L'ordonnance transpose la directive européenne du 20 juin 2019 dite "restructuration et insolvabilité". Elle traduit, de plus, plusieurs mesures du plan d’action pour la sortie de crise annoncé en juin 2021 à destination des entreprises en situation de fragilité.

Où en est-on ?

  1. Étape 1 validée

    22 mai 2019

    Habilitation

  2. Étape 2 validée

    15 septembre 2021

    Conseil des ministres

  3. Étape 3 validée

    15 septembre 2021

    Signature

L'ordonnance a été signée par le président de la République le 15 septembre 2021.

Elle a été publiée au Journal officiel du

Cette ordonnance, prise sur le fondement de la loi du 22 mai 2019 relative à la croissance et la transformation des entreprises ("PACTE"), transpose la directive européenne 2019/1023 du 20 juin 2019 dite "restructuration et insolvabilité". Elle traduit, de plus, plusieurs mesures du plan d’action pour la sortie de crise annoncé par le gouvernement le 1er juin 2021. Elle entrera en vigueur le 1er octobre 2021.

L’ordonnance adapte les outils en matière de prévention des difficultés des entreprises dans le cadre de la transposition, notamment la procédure de sauvegarde accélérée.

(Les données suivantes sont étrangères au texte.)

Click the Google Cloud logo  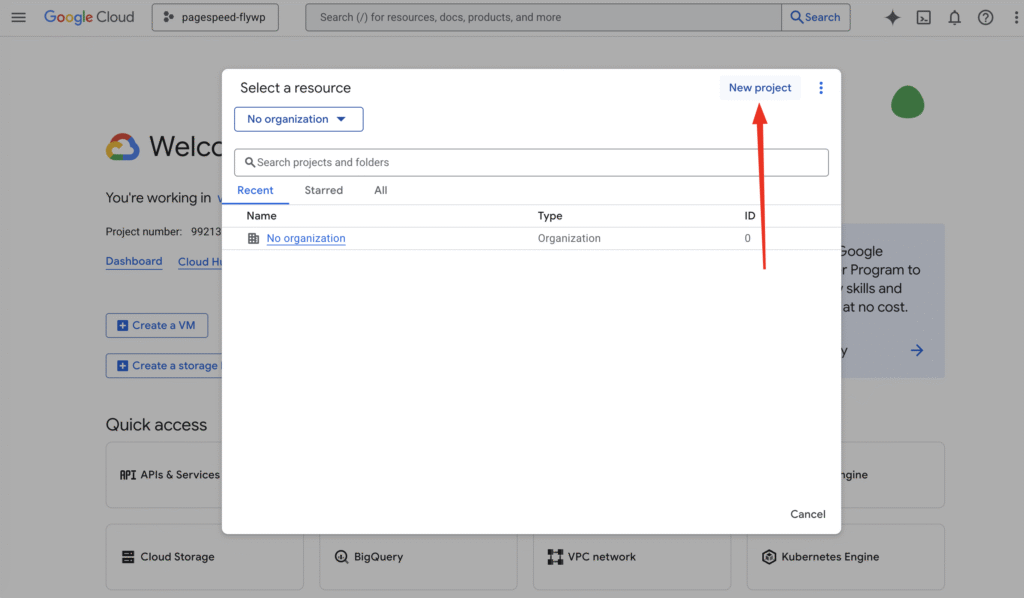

La réforme respecte les équilibres essentiels entre les différents intérêts en cause, notamment ceux des salariés. Elle ne remet pas davantage en cause la finalité des procédures collectives françaises : assurer le maintien de l’activité de l’entreprise, protéger les emplois et assurer le désintéressement des créanciers. L’ordonnance assure la cohérence de l’ensemble des procédures collectives permettant un maintien de l’activité : sauvegarde accélérée, sauvegarde et redressement judiciaire avec ou sans classes de parties affectées obligatoires.

Parmi les évolutions majeures imposées par la directive, figure :

  • l’organisation des créanciers et, le cas échéant, des détenteurs de capital, en "classes de parties affectées" ; appelées à voter sur le projet de plan de restructuration ;
  • la possibilité pour le tribunal d’arrêter un plan en dépit du vote négatif d’une ou plusieurs classes.

Le texte renforce également :

  • les dispositifs de détection et de prévention des difficultés des entreprises (information plus précoce du tribunal, renforcement de l’attractivité de la procédure de conciliation...) ;
  • le droit à une seconde chance des entrepreneurs individuels, notamment en pérennisant plusieurs mesures adoptées de manière temporaire par l'ordonnance du 20 mai 2020 pour faire face aux difficultés des entreprises dans le contexte de la crise sanitaire ;
  • la protection des personnes physiques qui se portent garantes d’une entreprise, complétant ainsi sur ce point la réforme des sûretés.

Les droits des créanciers titulaires de sûretés en cas d’ouverture d’une procédure préventive ou collective de traitement des difficultés sont, en outre, modifiés.

Des mesures complémentaires permettent le renforcement de la transparence et de la maîtrise des frais de justice, et plus généralement des coûts dans les procédures préventives et collectives de traitement des difficultés des entreprises.

Enfin, afin de faciliter le financement des entreprises faisant l’objet d’une procédure ou d’un plan de sauvegarde ou de redressement judiciaire, le privilège de sauvegarde et de redressement judiciaire dit privilège de "post money", introduit dans le cadre de la crise sanitaire par l’ordonnance du 20 mai 2020, est pérennisé.